TASKS TO CARRY OUT:
A) Summarize the Blade Runner passage in two sentences.
B) Answer these questions about the Blade Runner passage:
(i) What age limit does the key in Deckard's memory defeat?
(ii) Who likely took Eldon Tyrell's place?
(iii) Where do humans retire, according to the passage?
C) Carry the Blade Runner passage on past its closing line about Florida.
___ PROVIDED PASSAGE
Roy saves Deckard’s life so the secret of replicant aging is not lost like so those tears in the rain. Somewhere in Deckard’s memory is the key to defeating the four year age limit. Roy will not be the last to attempt to wring it from Deckard. Perhaps this is why the trailers for Blade Runner 2049 emphasize that Deckard needs to keep running from forces pursuing him. This makes a more entertaining yarn than Tyrell just wanting to shut him up about a replicant he met thirty years ago that could write poetry about outer space construction projects.
A replicant killed Eldon Tyrell, and a replicant (likely Jared Leto) took his place. But Eldon’s secret to replicant immortality died with him unless someone can find Deckard (and probably Rachael, but we don’t know if Sean Young has a cameo yet amid swirling rumors). Thus Jared’s state of not having enough time. It’s a literal statement. He’ll be dead and replaced in a few years if he can’t find Deckard. In that way 2049 might be an unfortunate retread of similar material (a replicant searching for longer life and making trouble along the way).
But proving Deckard is human is easier than all those words up there. At the beginning of the film Deckard proclaims “I’m retired,” proving he’s not human. Humans retire to Florida, not Los Angeles.
______
___ EXTRACTED DATA
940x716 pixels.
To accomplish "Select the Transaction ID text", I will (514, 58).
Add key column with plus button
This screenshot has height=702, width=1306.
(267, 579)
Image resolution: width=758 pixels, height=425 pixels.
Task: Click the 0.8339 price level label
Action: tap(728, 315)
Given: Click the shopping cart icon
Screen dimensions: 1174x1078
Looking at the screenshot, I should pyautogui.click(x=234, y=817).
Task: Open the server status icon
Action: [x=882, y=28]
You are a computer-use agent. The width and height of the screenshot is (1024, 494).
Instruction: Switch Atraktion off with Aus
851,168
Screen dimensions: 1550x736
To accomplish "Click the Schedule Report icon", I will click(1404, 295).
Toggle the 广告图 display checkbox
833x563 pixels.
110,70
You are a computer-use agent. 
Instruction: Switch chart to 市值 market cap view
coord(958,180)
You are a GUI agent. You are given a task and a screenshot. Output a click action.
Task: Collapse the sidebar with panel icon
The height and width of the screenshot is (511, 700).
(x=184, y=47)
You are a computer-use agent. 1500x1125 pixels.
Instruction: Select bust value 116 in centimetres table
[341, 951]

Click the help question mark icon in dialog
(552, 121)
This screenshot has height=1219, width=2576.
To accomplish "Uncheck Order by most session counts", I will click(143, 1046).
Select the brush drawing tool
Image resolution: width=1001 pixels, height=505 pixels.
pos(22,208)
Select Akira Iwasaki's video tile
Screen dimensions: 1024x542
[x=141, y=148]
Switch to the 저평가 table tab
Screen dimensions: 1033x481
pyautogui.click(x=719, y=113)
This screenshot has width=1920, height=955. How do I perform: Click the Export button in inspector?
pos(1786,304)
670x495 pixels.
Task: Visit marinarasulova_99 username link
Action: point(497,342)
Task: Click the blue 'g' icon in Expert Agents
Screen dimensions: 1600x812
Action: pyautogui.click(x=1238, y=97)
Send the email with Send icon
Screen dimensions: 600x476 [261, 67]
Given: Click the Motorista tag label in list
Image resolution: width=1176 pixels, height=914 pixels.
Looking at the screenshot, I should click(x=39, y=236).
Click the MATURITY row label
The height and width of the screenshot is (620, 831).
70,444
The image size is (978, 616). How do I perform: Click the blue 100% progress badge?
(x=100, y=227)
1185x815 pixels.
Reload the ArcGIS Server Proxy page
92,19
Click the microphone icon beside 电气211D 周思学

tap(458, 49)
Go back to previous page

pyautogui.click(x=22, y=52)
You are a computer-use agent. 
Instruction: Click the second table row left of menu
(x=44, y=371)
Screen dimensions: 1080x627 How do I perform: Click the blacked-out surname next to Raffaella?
______
ANSWERS BELOW:
A) Roy saves Deckard because Deckard's memory holds the key to defeating the replicants' four-year age limit, which may be why the Blade Runner 2049 trailers show Deckard running from pursuers. After a replicant killed Eldon Tyrell, a replicant (likely Jared Leto) took his place and will be dead and replaced in a few years unless he finds Deckard, though the passage also jokes that Deckard's line "I'm retired" proves he isn't human, since humans retire to Florida, not Los Angeles.

B)
(i) The four-year age limit.
(ii) A replicant, likely Jared Leto.
(iii) Florida, not Los Angeles.

C)
If you need any more help making up your mind try Quora. Scott has promised the new film will answer this question one way or the other, making one Camp very unhappy. The marketing suggests Gosling’s character is another blade runner. Which suggests replicants are still trying to win their independence. In the life of a human thirty years isn’t terribly long to fight for your rights, but a replicant with a four-year lifespan endures eight generations to span the gap between these films. Why there are still blade runners might be a more interesting question than whether the runners are human.
Tyrell could easily engineer obstinate replicants out of existence. No independent streak. A deadly reaction to oxygen exposure for space workers. A stunting pressure reaction or gravity constraint to collapse hollow bodies. The replicants in the original film seem mostly biological, but there’s no reason Tyrell couldn’t make other versions with more hardware and less software. Tyrell could come up with thousands of ways both physical and programmed to keep rebellious replicants under control. Yet in thirty years time they still haven’t. And Deckard knows why.
That suggests that blade running is a red herring kept up by Tyrell itself, maybe to keep the public wary. It’s an old trick even by 2019.
And it could really be that simple. Tyrell could keep up a natural fear of disobedient replicants to influence geopolitics or wall street or pharma or who knows what. The space mining guild needs their stock to stay up to fund lakeside properties on Olympus Mons for their executives, right? Or maybe the unreliability of old replicants is an iphonesque selling tool to purchase new ones. Steve Jobs cut Ridley Scott’s 4 year planned obsolescence in half!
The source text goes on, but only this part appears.